TO DO: Check each line of the material for the string "computer", and copy the lines that have it.
Top of MATERIAL FOR THE TASK
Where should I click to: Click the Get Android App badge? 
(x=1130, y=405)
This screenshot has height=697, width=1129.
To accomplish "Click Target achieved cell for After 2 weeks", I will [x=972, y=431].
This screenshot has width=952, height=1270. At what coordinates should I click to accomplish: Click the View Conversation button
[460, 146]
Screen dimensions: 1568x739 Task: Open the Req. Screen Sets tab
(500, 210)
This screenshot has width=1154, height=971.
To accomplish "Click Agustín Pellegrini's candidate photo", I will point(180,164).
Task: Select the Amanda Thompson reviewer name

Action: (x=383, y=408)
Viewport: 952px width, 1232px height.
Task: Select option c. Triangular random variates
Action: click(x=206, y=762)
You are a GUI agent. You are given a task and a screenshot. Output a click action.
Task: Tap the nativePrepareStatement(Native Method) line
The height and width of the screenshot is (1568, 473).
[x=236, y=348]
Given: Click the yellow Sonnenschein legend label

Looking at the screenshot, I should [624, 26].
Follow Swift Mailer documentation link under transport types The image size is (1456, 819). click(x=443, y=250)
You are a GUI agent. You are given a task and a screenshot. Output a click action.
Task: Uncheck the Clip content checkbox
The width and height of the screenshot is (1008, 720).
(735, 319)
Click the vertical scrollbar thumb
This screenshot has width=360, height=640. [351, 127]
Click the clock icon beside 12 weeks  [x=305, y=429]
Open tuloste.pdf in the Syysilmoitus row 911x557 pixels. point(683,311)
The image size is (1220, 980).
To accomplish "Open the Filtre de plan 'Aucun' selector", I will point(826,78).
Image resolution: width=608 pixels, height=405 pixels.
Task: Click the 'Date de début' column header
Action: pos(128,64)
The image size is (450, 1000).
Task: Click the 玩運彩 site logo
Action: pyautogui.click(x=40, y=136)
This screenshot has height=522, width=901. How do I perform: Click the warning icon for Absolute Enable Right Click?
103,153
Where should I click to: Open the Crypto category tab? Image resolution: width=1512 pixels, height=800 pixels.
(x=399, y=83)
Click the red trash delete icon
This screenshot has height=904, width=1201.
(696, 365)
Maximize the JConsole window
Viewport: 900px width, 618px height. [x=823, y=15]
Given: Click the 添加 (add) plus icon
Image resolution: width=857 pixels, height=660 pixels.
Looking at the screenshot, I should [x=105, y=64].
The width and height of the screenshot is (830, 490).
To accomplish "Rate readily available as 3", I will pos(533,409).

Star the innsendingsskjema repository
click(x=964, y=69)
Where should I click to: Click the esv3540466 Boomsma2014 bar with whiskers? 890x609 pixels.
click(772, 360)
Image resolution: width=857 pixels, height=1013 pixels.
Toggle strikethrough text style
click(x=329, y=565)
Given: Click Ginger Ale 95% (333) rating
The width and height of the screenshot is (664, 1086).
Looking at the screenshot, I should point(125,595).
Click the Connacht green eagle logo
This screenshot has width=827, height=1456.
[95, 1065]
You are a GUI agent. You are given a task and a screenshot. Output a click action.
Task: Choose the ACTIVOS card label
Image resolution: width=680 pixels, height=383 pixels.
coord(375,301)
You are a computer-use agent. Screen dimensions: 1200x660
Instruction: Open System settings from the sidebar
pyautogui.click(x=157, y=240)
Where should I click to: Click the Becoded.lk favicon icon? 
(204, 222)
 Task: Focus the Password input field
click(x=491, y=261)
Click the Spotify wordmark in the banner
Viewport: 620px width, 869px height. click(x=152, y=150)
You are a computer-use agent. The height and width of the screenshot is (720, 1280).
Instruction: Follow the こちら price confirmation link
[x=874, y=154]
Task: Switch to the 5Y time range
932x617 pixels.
Bottom of MATERIAL FOR THE TASK
RESPONSE:
You are a computer-use agent. Screen dimensions: 1200x660
You are a computer-use agent. The height and width of the screenshot is (720, 1280).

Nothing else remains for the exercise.